Per il vice presidente della Commissione europea, il bilancio pluriennale dell'Ue sarà «il nostro piano Marshall». E l'Olanda propone un fondo sanitario d'emergenza.

Anche Dombrovskis è scettico sui corona bond

Il vice presidente della Commissione europea, Valdis Dombrovskis, si mostra scettico sull’eventuale emissione di titoli comuni europei di debito per fronteggiare gli effetti economici della pandemia di coronavirus.

BRUXELLES PUNTA SUL BILANCIO PLURIENNALE DELL’UNIONE

«Stiamo esplorando tutte le opzioni», ha detto infatti Dombrovskis, «i corona bond hanno molti titoli sui giornali e c’è una controversia politica, ma ci sono molte opzioni in preparazione. Il bilancio pluriennale Ue sarà il nostro piano Marshall, come ha detto la presidente Ursula von der Leyen, e deve essere ambizioso. Con fondi in anticipo e una forte componente sugli investimenti».

GERMANIA E OLANDA SI OPPONGONO A DEBITI COMUNI

I principali oppositori dei corona bond, chiesti da Italia, Spagna e Francia, sono Germania e Olanda. E il ministro delle Finanze olandese, Woepke Hoekstra, ha ribadito le sue perplessità in un’intervista al quotidiano spagnolo El Mundo: «Non crediamo che gli eurobond siano la risposta giusta» alla crisi, «ma il nostro è un messaggio di solidarietà e a favore di una maggiore spesa pubblica». Per l’Olanda, titoli di debito comuni «aumenterebbero i rischi a lungo termine per l’Eurozona».

LA PROPOSTA DI UN FONDO SANITARIO D’EMERGENZA

Da qui la proposta di un fondo sanitario d’emergenza, che non funzionerebbe come un prestito bensì come una donazione: «È vitale che sia chiaro che non si tratta di un prestito da rimborsare in seguito.
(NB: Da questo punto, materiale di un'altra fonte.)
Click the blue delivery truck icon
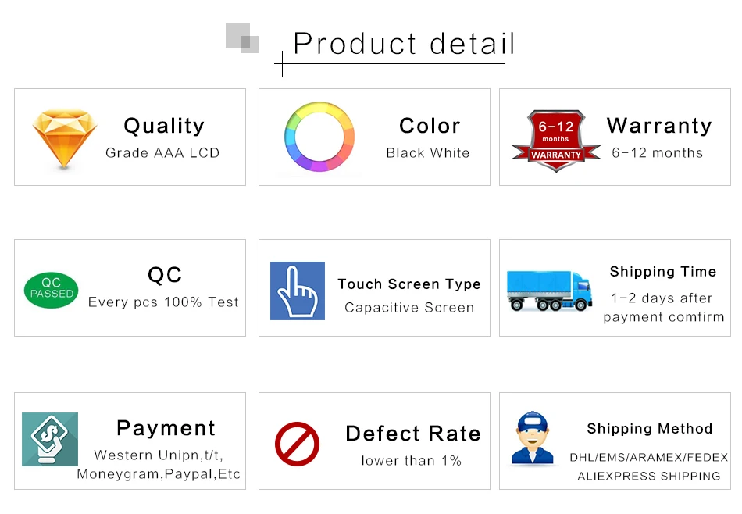549,291
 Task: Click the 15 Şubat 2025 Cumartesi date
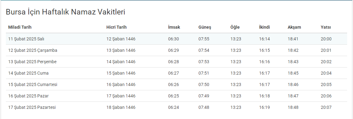(33, 85)
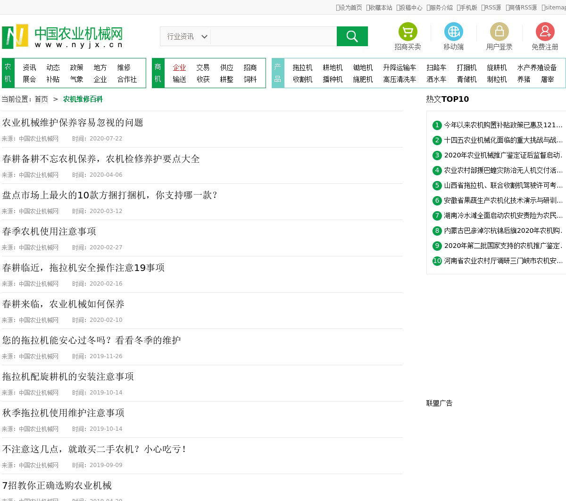This screenshot has height=501, width=566.
Task: Click the 中国农业机械网 site logo
Action: tap(63, 36)
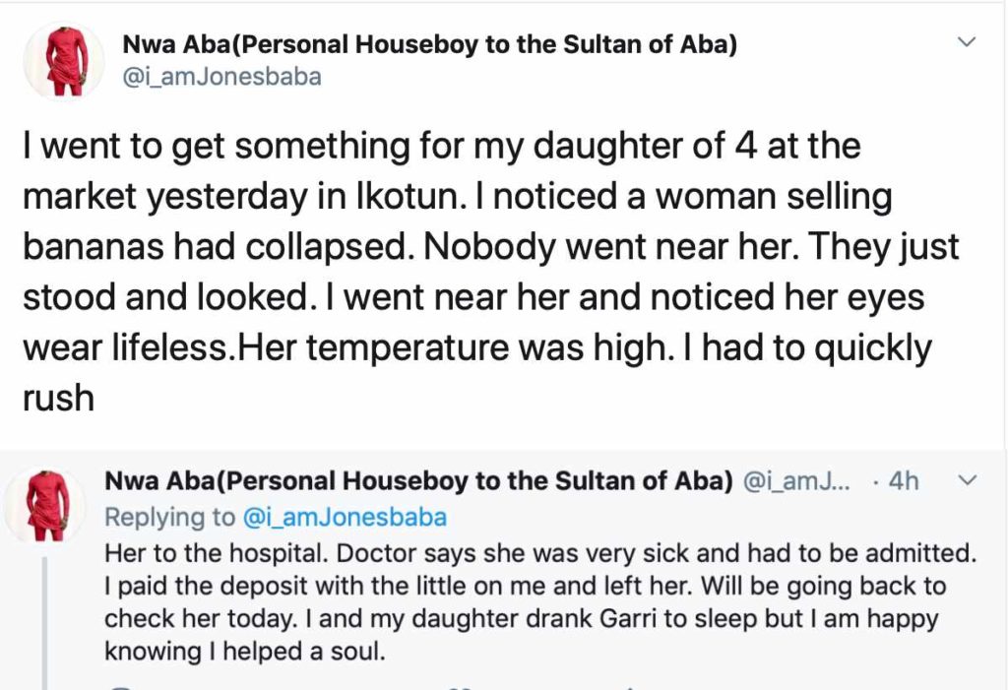1008x690 pixels.
Task: Open the top tweet's red-outfit profile picture
Action: click(64, 62)
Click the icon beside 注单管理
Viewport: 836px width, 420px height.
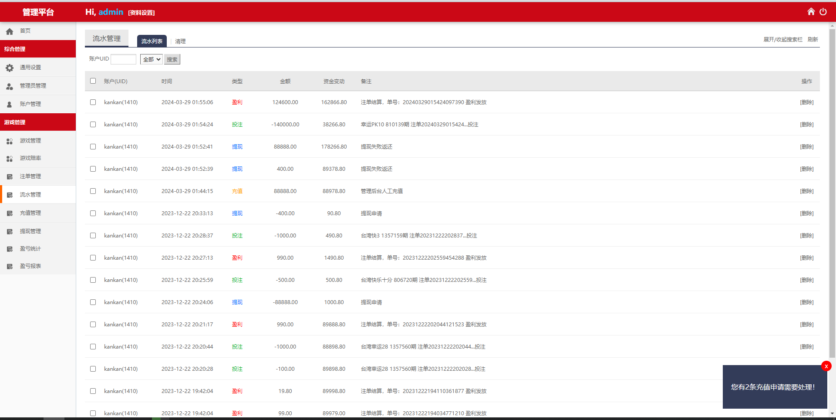pos(10,177)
Sarebbe moralmente sbagliato per me. Sono soldi nuovi e reali che mettiamo a disposizione», ha concluso Hoekstra.

I FALCHI TEDESCHI NON CEDONO

Anche Lars Feld, numero uno del Consiglio dei saggi dell’economia tedesca, organo consultivo del governo composto da cinque esperti, si è espresso contro i corona bond. «In Europa dobbiamo evitare di assumere responsabilità comune sui debiti», aggiungendo che i corona bond richiesti da Italia, Francia e Spagna «per me sono uno strumento di un vecchio repertorio».